Was mir im Vergleich zum Vanilla-Android immer noch besser gefällt, ist die Möglichkeit, die Statusleiste, die Benachrichtigungen und die Schnelleinstellungen bequem(er) anzupassen und die Icons rauszuwerfen, die man persönlich nicht braucht. Ich benötige z.B. die Icons für "Hotspot" und "Übertragen" gar nicht. Aber selbst diese Anpassungen kann man mit den normalen Android erreichen.
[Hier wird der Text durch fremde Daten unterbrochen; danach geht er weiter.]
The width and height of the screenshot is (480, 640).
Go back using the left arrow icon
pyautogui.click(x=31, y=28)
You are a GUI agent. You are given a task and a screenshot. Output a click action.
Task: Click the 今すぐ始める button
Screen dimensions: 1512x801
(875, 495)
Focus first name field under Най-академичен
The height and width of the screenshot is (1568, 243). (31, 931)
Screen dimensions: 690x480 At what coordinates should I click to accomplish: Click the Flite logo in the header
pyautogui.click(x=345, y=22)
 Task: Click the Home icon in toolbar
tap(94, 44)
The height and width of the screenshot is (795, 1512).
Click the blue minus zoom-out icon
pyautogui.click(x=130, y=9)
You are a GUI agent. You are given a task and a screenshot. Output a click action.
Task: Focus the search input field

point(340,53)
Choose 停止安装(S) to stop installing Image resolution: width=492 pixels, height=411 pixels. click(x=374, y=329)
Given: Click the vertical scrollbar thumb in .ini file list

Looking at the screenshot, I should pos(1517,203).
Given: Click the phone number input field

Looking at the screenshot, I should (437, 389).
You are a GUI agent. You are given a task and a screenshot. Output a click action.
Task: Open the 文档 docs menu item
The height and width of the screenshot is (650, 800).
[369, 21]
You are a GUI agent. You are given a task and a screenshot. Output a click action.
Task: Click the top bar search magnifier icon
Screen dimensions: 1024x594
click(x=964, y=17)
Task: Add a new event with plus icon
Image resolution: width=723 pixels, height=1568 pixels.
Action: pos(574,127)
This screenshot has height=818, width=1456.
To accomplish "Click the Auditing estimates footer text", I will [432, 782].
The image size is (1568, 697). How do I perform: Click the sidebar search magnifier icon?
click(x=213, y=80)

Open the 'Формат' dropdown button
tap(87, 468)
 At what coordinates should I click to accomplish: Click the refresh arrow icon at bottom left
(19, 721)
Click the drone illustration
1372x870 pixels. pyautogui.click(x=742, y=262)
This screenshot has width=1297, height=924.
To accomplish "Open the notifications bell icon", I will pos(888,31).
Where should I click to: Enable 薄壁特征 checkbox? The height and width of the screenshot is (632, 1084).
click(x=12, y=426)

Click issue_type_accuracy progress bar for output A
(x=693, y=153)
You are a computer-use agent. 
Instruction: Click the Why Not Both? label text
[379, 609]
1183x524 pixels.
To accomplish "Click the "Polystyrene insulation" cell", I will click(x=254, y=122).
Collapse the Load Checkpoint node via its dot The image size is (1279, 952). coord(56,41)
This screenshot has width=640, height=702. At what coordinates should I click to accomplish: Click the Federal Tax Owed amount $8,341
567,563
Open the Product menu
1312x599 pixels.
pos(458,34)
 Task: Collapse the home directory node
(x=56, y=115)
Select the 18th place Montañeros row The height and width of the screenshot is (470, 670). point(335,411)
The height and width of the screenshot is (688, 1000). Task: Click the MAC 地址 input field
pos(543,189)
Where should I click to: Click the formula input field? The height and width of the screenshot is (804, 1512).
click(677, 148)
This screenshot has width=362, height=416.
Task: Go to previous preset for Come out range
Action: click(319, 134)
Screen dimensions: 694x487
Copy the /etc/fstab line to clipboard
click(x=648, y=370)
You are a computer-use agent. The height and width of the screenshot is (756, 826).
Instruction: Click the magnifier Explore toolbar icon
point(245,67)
Wenn man nämlich lang auf das Einstellungen-Zahnrad drückt, kann man den "System UI Tuner" aktivieren, und mit dem kann man ebenfalls diese Icons bearbeiten.


Trebuchet App FolderHingegen gefällt mir der Standardlauncher von CM und LO seit den letzten zwei Versionen gar nicht mehr, die Icons in Ordners extrem verkleinert anzuzeigen statt sie mit 3D-Effekt hintereinander zu stapeln. Deswegen ist der erste Handgriff dann auch, auf den Google Now-Launcher umzustellen - der ja leider nun auch eingestellt wird. Der Launcher3 des AOSP-Projekts sieht ziemlich gut aus, alternativ gibt es mittlerweile auch den Pixel-Launcher im Play Store, und jede Menge weitere Alternativen für jeden Geschmack.

Auf jeden Fall ist ein Custom ROM, egal ob es AOSP, LineageOS oder ein anderes ist, immer noch eine gute Möglichkeit, sein Schätzchen auf dem neuesten Sicherheitsstand zu halten, selbst wenn Google die Auslieferung von Updates im Dezember 2016 für dieses Modell eingestellt hat. Eigentlich ist das schade - die Patches werden von Google bis zurück zu 4.4 ins AOSP-Repository eingepflegt (soweit das technisch möglich ist), und die Build-Maschinerie könnte weiterhin das Nexus 5 mit Marshmallow-Updates auf dem aktuellen Sicherheitsstand versorgen.